Cryptex is a little program I’ve written as a data reverse-engineering exercise. It is basically a command-line data encryption tool that can encrypt files using a password. In this chapter, you will be analyzing the Cryptex file format up to the point where you could theoretically write a program that reads or writes into such files. I will also take this opportunity to demonstrate how you can use reversing techniques to evaluate the level of security offered by these types of programs.

Cryptex manages archive files (with the extension .crx) that can contain multiple encrypted files, just like other file archiving formats such as Zip, and so on. Cryptex supports adding an unlimited number of files into a single archive. The size of each individual file and of the archive itself is unlimited.

Cryptex encrypts files using the 3DES encryption algorithm. 3DES is an enhanced version of the original (and extremely popular) DES algorithm, designed by IBM in 1976. The basic DES (Data Encryption Standard) algorithm uses a 56-bit key to encrypt data. Because modern computers can relatively easily find a 56-bit key using brute-force methods, the keys must be made longer. The 3DES algorithm simply uses three different 56-bit keys and encrypts the plaintext three times using the original DES algorithm, each time with a different key.

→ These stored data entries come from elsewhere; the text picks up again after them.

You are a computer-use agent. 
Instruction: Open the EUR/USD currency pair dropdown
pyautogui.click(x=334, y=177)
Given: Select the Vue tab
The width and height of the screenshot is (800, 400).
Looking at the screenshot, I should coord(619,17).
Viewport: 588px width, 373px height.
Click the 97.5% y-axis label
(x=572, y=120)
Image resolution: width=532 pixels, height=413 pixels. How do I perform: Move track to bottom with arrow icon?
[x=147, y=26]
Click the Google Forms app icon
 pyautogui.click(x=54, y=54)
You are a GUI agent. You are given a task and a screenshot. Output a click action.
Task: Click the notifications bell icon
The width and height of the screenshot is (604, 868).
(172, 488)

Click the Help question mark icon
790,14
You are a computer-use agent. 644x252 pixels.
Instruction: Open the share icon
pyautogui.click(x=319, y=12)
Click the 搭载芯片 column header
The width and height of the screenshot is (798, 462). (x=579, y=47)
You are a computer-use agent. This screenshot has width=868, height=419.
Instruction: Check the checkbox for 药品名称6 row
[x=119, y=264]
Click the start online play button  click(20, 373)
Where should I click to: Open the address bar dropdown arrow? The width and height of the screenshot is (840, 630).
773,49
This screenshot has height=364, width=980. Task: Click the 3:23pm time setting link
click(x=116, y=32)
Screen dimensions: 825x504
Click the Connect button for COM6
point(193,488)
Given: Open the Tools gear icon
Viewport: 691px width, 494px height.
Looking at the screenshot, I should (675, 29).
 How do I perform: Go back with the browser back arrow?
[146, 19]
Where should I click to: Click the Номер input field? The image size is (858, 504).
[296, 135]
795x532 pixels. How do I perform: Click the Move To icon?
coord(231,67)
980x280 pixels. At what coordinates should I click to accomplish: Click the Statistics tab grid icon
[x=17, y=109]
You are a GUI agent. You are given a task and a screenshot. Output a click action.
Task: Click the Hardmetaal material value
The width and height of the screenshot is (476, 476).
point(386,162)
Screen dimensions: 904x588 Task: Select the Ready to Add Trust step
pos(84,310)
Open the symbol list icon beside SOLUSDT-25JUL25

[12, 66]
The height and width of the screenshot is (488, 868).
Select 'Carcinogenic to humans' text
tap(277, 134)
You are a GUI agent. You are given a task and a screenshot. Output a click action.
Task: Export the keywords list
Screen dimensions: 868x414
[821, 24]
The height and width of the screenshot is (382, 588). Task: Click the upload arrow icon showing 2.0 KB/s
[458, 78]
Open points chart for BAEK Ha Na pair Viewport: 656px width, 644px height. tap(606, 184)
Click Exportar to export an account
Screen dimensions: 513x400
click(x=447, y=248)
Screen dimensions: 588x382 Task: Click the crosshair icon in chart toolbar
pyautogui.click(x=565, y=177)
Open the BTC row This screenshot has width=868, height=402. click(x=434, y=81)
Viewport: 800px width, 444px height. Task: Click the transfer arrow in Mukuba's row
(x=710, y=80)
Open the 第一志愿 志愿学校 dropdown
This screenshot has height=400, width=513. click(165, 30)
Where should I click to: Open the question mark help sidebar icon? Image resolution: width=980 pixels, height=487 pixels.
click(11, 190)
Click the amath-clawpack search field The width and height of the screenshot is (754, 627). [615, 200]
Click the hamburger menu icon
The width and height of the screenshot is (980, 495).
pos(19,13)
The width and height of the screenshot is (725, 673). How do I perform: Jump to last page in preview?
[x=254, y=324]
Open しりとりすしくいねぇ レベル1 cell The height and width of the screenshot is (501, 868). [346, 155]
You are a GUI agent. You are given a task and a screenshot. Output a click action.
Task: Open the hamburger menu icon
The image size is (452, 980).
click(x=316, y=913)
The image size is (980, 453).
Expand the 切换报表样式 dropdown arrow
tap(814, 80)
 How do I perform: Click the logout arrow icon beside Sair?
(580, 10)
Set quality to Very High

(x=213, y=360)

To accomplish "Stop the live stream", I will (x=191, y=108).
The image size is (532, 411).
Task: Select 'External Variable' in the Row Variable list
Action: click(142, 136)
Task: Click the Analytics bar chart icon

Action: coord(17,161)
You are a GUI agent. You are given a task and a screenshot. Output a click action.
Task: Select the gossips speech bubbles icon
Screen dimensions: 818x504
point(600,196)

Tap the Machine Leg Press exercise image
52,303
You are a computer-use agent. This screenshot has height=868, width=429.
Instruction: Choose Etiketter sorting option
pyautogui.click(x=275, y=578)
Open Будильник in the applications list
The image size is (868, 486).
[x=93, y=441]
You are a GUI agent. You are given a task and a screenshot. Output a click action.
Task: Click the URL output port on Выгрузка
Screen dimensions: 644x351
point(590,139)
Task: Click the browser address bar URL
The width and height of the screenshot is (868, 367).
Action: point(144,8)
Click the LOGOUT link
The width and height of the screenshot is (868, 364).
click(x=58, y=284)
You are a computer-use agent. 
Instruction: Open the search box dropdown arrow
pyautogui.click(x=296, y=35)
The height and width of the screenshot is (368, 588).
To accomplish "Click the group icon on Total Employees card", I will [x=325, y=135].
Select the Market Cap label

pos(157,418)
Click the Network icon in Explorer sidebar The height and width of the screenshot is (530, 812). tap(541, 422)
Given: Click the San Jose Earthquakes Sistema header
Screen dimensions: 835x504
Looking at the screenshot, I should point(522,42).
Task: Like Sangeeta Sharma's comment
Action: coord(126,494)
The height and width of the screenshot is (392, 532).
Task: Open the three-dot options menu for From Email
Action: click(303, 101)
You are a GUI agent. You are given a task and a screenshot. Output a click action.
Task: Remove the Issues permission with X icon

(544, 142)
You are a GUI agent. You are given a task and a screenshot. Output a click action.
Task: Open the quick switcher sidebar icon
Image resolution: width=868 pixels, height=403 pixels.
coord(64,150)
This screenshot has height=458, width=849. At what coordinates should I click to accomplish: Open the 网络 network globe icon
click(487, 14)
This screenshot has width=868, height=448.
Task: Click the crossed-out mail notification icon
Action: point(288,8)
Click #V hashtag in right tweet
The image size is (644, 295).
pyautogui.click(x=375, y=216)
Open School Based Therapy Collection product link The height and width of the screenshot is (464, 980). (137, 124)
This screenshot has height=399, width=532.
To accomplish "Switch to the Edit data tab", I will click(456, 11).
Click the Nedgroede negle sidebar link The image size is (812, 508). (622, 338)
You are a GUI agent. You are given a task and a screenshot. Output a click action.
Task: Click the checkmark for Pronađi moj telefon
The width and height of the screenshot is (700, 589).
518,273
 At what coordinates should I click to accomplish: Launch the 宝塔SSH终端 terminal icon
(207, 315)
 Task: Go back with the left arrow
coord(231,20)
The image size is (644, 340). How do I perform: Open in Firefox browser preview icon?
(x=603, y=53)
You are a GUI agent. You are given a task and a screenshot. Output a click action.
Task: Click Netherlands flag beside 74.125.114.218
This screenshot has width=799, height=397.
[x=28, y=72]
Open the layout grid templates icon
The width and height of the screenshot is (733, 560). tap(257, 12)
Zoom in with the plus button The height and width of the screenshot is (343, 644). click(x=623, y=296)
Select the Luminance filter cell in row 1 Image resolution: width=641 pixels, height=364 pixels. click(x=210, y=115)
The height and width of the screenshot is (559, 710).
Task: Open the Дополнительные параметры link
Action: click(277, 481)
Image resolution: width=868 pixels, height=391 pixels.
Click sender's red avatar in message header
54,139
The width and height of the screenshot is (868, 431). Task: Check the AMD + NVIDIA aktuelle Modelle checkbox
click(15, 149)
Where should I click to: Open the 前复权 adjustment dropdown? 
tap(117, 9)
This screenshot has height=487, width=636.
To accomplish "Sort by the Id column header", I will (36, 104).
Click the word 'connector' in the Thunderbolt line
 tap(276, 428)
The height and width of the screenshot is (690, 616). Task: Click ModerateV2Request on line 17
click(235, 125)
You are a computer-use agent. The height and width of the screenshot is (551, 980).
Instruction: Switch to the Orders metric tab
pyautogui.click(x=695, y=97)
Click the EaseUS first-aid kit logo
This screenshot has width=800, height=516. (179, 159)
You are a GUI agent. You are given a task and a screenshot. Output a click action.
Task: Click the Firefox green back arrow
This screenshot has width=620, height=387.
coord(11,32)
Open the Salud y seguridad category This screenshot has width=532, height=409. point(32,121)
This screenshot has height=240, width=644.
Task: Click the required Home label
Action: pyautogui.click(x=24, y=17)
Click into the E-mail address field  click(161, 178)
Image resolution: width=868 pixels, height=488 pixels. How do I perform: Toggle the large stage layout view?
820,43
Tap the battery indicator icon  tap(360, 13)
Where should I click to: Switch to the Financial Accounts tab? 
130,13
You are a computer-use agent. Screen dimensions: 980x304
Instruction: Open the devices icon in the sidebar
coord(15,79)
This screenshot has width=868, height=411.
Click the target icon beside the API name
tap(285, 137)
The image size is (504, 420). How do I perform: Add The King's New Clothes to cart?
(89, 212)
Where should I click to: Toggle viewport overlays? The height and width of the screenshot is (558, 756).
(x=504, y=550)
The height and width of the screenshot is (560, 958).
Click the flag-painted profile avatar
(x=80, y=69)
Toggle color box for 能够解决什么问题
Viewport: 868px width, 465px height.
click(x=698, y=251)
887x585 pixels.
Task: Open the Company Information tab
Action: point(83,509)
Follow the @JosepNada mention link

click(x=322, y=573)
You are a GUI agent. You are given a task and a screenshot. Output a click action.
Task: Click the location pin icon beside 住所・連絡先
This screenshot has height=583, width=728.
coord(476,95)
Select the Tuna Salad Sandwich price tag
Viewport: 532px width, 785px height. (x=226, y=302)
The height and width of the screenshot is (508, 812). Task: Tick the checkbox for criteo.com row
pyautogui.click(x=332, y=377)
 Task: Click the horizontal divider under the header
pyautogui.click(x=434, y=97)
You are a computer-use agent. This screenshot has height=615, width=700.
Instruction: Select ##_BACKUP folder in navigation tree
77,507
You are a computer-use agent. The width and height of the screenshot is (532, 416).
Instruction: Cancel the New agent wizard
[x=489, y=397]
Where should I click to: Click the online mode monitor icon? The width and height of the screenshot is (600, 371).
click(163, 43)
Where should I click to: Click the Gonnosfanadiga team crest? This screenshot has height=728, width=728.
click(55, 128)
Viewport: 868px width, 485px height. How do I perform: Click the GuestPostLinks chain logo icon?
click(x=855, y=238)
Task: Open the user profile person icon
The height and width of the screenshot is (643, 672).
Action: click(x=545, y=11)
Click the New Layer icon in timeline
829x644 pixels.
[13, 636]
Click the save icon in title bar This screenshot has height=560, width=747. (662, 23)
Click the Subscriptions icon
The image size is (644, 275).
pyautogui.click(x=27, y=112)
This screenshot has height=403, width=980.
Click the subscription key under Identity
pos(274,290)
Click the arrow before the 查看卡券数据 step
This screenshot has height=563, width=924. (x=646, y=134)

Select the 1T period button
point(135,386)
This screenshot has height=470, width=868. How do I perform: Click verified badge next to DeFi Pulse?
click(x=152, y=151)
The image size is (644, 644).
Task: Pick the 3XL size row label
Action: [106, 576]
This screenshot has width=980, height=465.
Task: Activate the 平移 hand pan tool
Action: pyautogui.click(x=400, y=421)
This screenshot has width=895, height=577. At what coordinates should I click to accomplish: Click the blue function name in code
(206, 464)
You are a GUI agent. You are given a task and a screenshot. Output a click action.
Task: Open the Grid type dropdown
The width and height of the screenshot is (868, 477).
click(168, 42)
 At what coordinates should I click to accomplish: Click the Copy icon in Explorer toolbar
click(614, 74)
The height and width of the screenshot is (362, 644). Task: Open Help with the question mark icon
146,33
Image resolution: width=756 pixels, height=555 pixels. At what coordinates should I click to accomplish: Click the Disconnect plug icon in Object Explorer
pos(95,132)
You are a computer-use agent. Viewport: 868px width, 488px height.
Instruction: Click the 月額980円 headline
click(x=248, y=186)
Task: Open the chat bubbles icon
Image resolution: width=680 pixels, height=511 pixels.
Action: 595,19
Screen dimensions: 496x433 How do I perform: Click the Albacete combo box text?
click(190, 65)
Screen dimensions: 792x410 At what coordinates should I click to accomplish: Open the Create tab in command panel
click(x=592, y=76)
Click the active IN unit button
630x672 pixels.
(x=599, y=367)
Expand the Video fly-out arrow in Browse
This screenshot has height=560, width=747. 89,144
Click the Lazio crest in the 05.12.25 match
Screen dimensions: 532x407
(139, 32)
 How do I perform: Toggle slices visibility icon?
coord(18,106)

3DES (or triple-DES) effectively uses a 168-bit key (56 times 3). In Cryptex, this key is produced from a textual password supplied while running the program. The actual level of security obtained by using the program depends heavily on the passwords used. On one hand, if you encrypt files using a trivial password such as “12345” or your own name, you will gain very little security because it would be trivial to implement a dictionary-based brute-force attack and easily recover the decryption key. If, on the other hand, you use long and unpredictable passwords such as “j8&1`#:#mAkQ)d*” and keep those passwords safe, Cryptex would actually provide a fairly high level of security.